DnaError’s rating: Ponderous Portant produces puffed up piffle
DnaError’s review: Road to Perdition is a wet movie, both physically and philosophically. Every scene is sticky with blood and rain, and so heavy it hits you like a sack of soaked newspapers. It belongs in a genre of movies like Ang Lee’s The Ice Storm, so good I never want to see it again.
It’s not really anyone’s fault this movie leaves a bad taste in my mouth. Sam Mendes is able to produce amazing images, and Tom Hanks and Paul Newman give in stellar-as-always performances. But none of that can save the movie from its own impregnate of importance. Weighted down with Serious Symbolism, the movie lurches along, oozing a black tar of torpidity over the viewer. A sticky bitter taffy made for Oscar Bait, not the audience.
I had the same problem with Mendes’s other hit, American Beauty. Both movies resort to clichés and try to call them fresh, have long pans on powerful images, and both have a kind of art-house street cred where supposed to respect and hold up as Real Thinkful Film. While American Beauty was helped by levity and quick wit (It is, at its core, a black comedy) there is no humor in Road to Perdition. Like an overly earnest preacher, its too busy telling us themes too entertain us.
Yes, its about redemption and family life and crime. About the mythic symbolism of gangsters and ice-locked Chicago, and the burden of living up to a family name across generations. But why does it have to be this inert?
- Mendes Staples?

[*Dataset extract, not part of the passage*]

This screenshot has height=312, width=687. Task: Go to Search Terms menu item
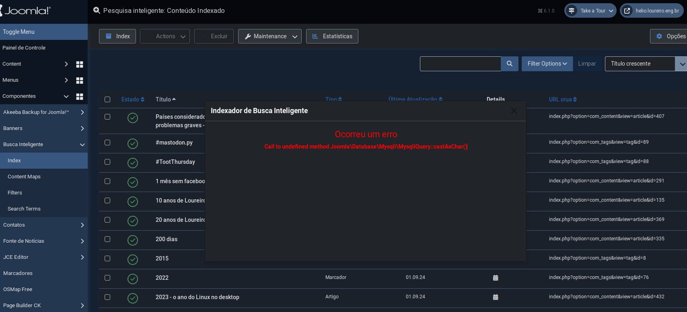[24, 209]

Center-lit family scenes, long still shots, and Heartwarming American Clichés.
- The kid has the acting ability of a rotting leg?
- In the reverse shots of Mike Sullivan, Jr., when he’s being driven through the snowy town by his father, an angel can be seen in the frost on the rear window over his left shoulder.
- When Jude Law’s character Harlan McGuire first appears, the infamous “Vertigo shot” is used.